*TO DO*: Output every line of text in the material below as a JSON list of strings, one string per line, leaving out blank lines and the pictures.

*MATERIAL PROVIDED*:
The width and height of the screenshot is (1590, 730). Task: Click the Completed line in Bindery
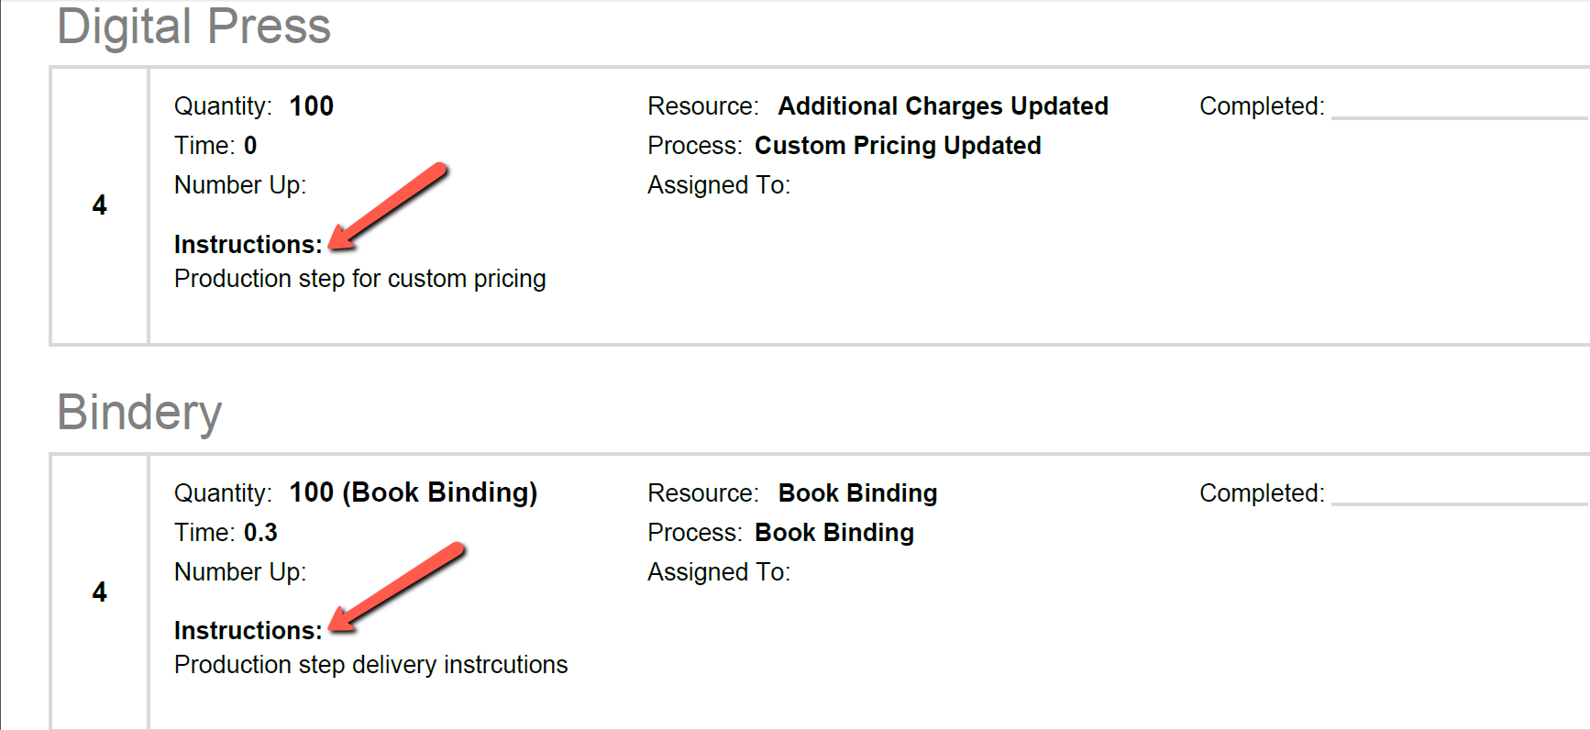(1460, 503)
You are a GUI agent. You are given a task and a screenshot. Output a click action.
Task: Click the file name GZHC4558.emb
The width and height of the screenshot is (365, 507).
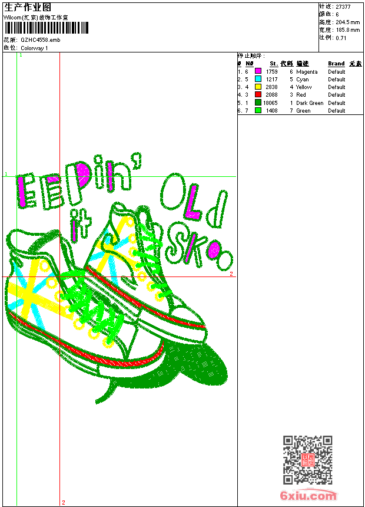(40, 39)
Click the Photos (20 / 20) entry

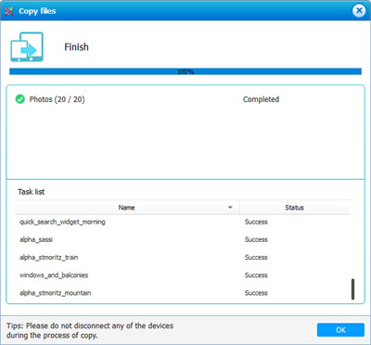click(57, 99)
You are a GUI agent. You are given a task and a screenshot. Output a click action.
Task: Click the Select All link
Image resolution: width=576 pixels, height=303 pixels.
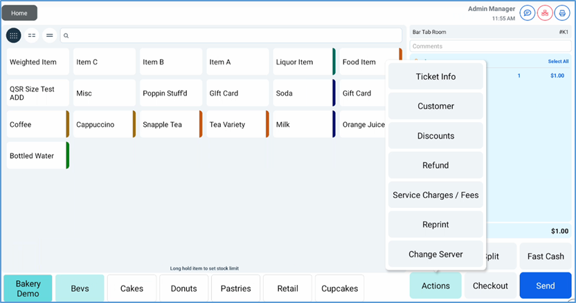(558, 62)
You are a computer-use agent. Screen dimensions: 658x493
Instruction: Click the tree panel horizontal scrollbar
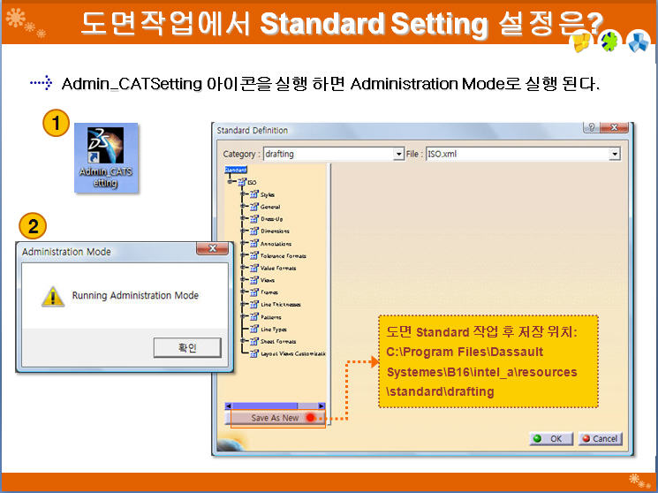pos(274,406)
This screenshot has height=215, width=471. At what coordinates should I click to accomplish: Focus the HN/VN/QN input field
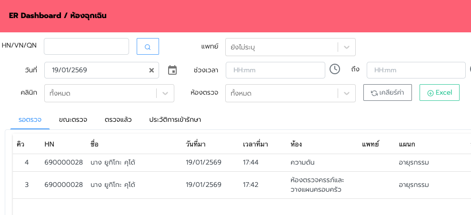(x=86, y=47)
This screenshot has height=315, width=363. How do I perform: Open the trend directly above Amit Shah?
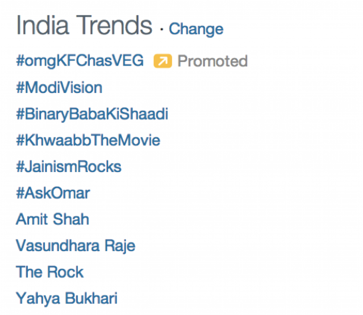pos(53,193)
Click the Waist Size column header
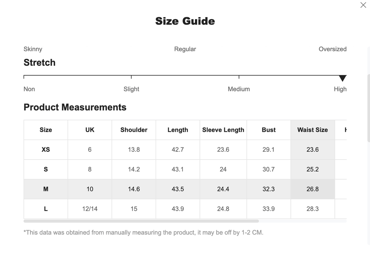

*COMPLETED EXERCISE*:
[
  "The width and height of the screenshot is (1590, 730). Task: Click the Completed line in Bindery",
  "(1460, 503)",
  "You are a GUI agent. You are given a task and a screenshot. Output a click action.",
  "Task: Click the file name GZHC4558.emb",
  "The width and height of the screenshot is (365, 507).",
  "(40, 39)",
  "Click the Photos (20 / 20) entry",
  "click(57, 99)",
  "You are a GUI agent. You are given a task and a screenshot. Output a click action.",
  "Task: Click the Select All link",
  "Image resolution: width=576 pixels, height=303 pixels.",
  "(558, 62)",
  "You are a computer-use agent. Screen dimensions: 658x493",
  "Instruction: Click the tree panel horizontal scrollbar",
  "pos(274,406)",
  "This screenshot has height=215, width=471. At what coordinates should I click to accomplish: Focus the HN/VN/QN input field",
  "(x=86, y=47)",
  "This screenshot has height=315, width=363. How do I perform: Open the trend directly above Amit Shah?",
  "pos(53,193)",
  "Click the Waist Size column header"
]